Information provided -

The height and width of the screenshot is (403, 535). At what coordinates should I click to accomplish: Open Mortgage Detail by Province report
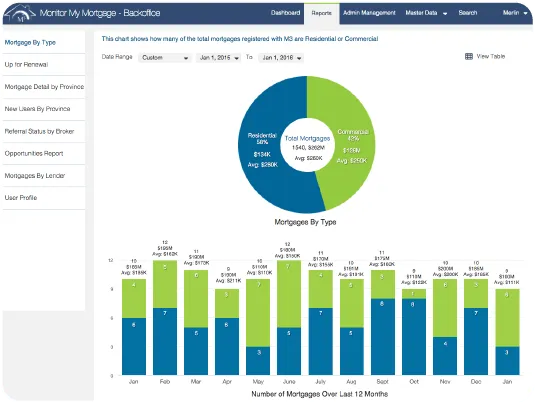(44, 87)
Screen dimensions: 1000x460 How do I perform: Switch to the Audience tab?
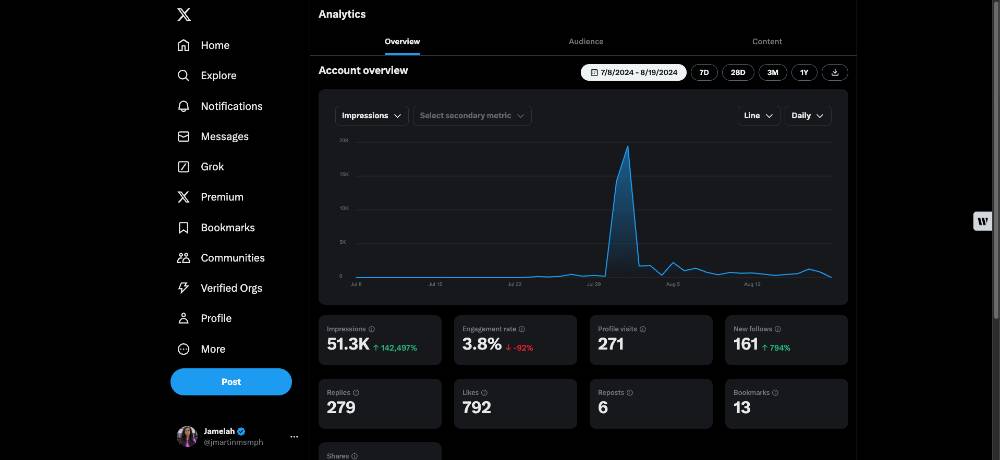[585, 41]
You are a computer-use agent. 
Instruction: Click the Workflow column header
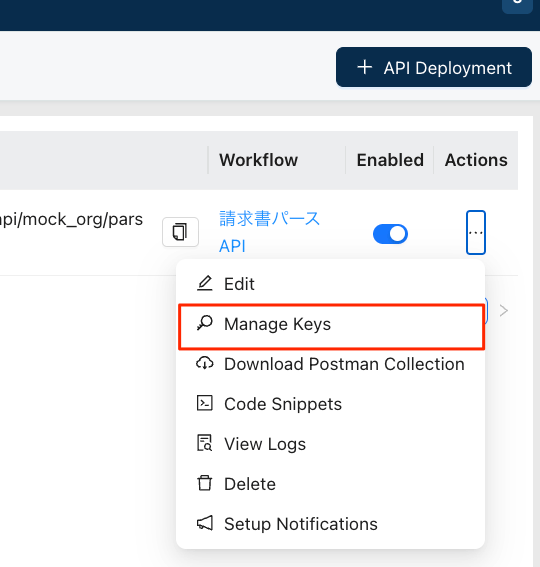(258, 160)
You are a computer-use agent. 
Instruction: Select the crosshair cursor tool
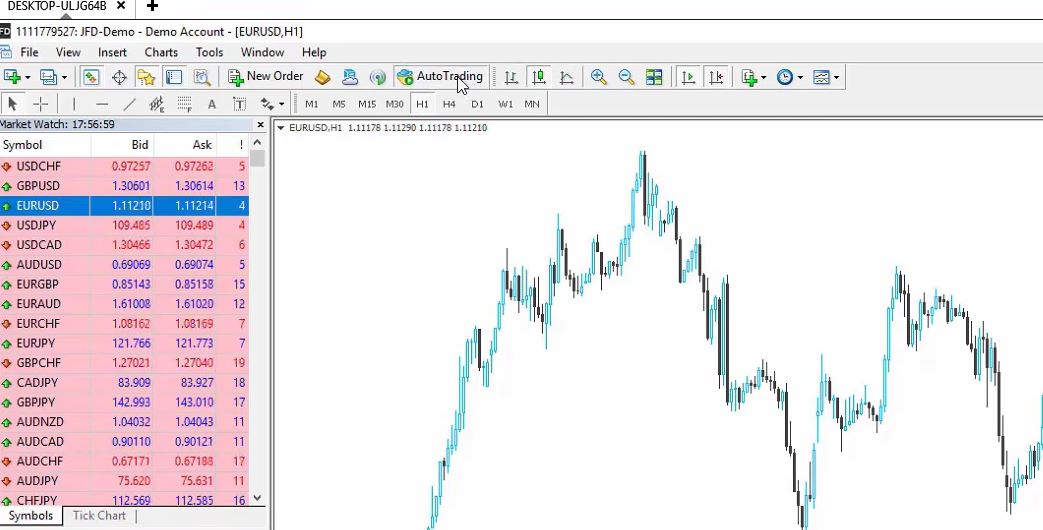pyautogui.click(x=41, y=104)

Aim of the exercise - Transcribe every line of the records exactly. Pictures do not belong in the copy.

Answer to the problem -
The height and width of the screenshot is (403, 535). At what coordinates should I click to accomplish: Open Mortgage Detail by Province report
(44, 87)
Screen dimensions: 1000x460 How do I perform: Switch to the Audience tab?
[585, 41]
You are a computer-use agent. 
Instruction: Click the Workflow column header
(258, 160)
You are a computer-use agent. 
Instruction: Select the crosshair cursor tool
pyautogui.click(x=41, y=104)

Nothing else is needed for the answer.